Luiz
Roberto Alves (*)
Felipe
Moisés, que introduz à obra estranhas
formas de vida ( Alpharrabio/Dobra, 2013), sugere uma
proximidade distanciada entre a poética dos fados em epígrafe e os poemas de
Dalila, dadas as línguas distintas. De um lado, o sentimentalismo à flor da
pele; de outro, o desfile sutil de tragédias do cotidiano. A própria autora,
nos textos finais, depois de citar o conceito de “língua de poesia” do querido
mestre João Alexandre, conceitua sua escritura ora vinda à luz como “crônicas
poéticas metropolitanas”.
Sim,
carece de existir uma historicidade, quer teórica, quer vivencial, para o fazer
estético. Se a criação, em poemas e/ou narrativas, implica um ‘sentimento de
mundo’ (homólogo à leitura de mundo dos cientistas), os construtos dessa
linguagem estética terão de produzir certa estranheza para nos roubar do
cotidiano e nos devolver a ele com olhar inovador. Também porque a leitura do
detalhe precisa alçá-lo ao tamanho do mundo, pois somente aí torna-se possível
aquilatar a grandeza do humano. O calcanhar do herói antigo também é um fato de
sua grandeza e o triste fim de Policarpo Quaresma releva seu tamanho na
história das personagens brasileiras. Se o cotidiano – como pensou Heller – é o
lugar da perigosa alienação e o espaço em que não se consegue ver o todo, neste
mesmo lugar do dia-a-dia o fazer humano vai construindo (às vezes dolorosamente)
metáforas e metonímias da totalidade. Provavelmente para que a vida venha a
ser, ou volte a ser, a totalidade, revertidas suas quebras e rupturas. A
cultura monoteísta médio-oriental criou muitas narrativas sobre o rompimento
original dos vasos e a necessidade humana de andar pelo mundo a colher os
pedaços e reconstituir a unidade perdida...
Ora,
certa poética, notadamente aquela medrada a partir da oitiva das gentes do
povo, tratou com abundância da ruptura dos vasos da vida, expressas na
economia, nas relações entre pessoas e organizações, nos projetos políticos, nas
práticas amorosas, nos desejos, na educatividade, na construção das culturas. O
recorte dessa poética é amplo e se espraia por fados, sambas e lundus, bem como
por tangos, modinhas e outras expressões lembradas, assoviadas e sentidas, quer
antes, quer por nós, gente de tempos supertecnológicos.
Há,
pois, laços, presenças e dizeres que se conectam nesse ‘sentimento de mundo’
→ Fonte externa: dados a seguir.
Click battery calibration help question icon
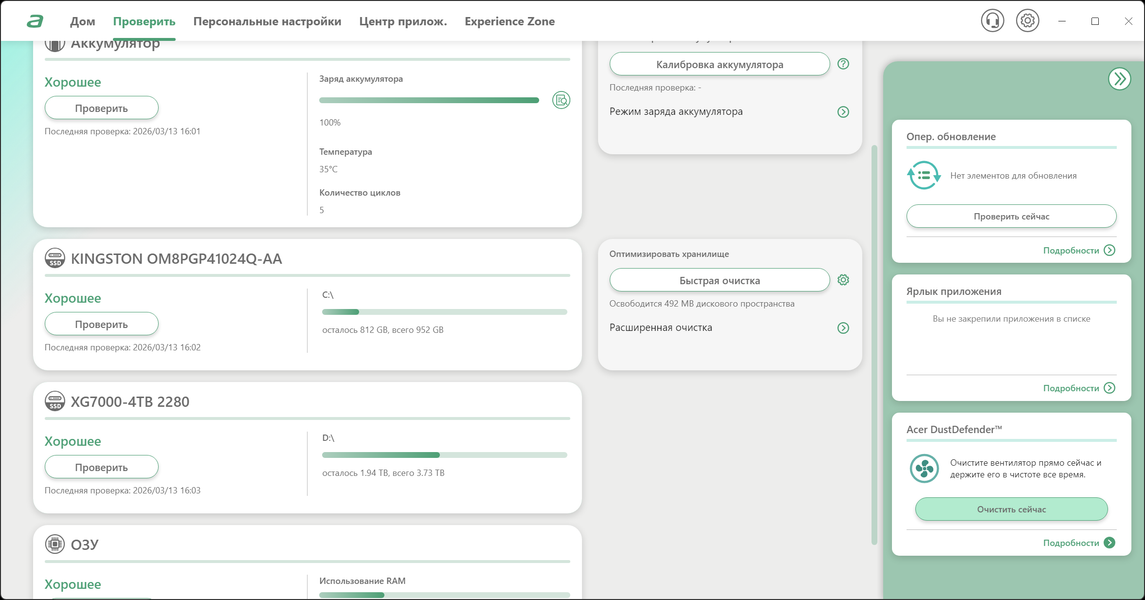Viewport: 1145px width, 600px height. point(843,64)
operado na obra recém-lançada por Alpharrabio/Dobra. Uma historicidade estética
viva na consciência estruturante dos poemas lança a suposta estranheza do
universo literário conciso dos fados sobre a linguagem midiática dos fatos, mas
não para estranhá-los e sim para dar-lhes grandeza, fazê-los seres do mundo e
não mais entes da banalidade noticiosa. Eis, então, que o cotidiano ganha tanto
a imagem de vida (lembrando Arendt) como se faz mundo. Aí, romecleide,
barrigãs, belas, idosas roubadas, pai assassino, mulheres ao espelho, loucas
(não sem sentido, a maioria de mulheres!), evangélicos, todas e todos alcançam
a condição de mundo, de totalidade, vaso reconstruído. Se não para a sua
salvação, certamente para escaparem do passageiro e do olvido. Quem os
reconstrói? A língua acumulada do questionamento, das explicações entre
parênteses, da assertiva dura, da quebra gramatical (quebra do midiático), pois
a estranha língua poética de fato está a romper com o fenômeno histórico que se
incumbe de quebrar ainda mais os cacos humanos, seus bens, necessidades e
desejos. Recomposto o ser, recompõe-se o seu cotidiano em novas possibilidades,
em nova língua feita de novos ingredientes e sabores, que são as imagens dos
poemas, talvez os seus contrários. Por que não sairmos dos poemas como pessoas
melhores e, se necessário, pessoas provadas pela catarse?
Os
poemas de Dalila Teles Veras também revelam, em sendo construtos legítimos e
dignos da boa história literária, uma consciência comprometida, militante, arguta
diante dos sinais evidentes da mediocridade sócio-política, contraparte da
banalidade e do facilitário do senso-comum. O acúmulo da língua poética, quando
visto lá no seu interior, revela sua estranheza metalinguística a atingir o
coração da vida, no rumo do mundo, cuja matéria prima é a palavra, contraponto
do caos. Reestranhar é preciso.
(*) Luiz Roberto Alves - Crítico,
professor e pesquisador na USP - Universidade de São Paulo e na UMESP -
Universidade Metodista de São Paulo.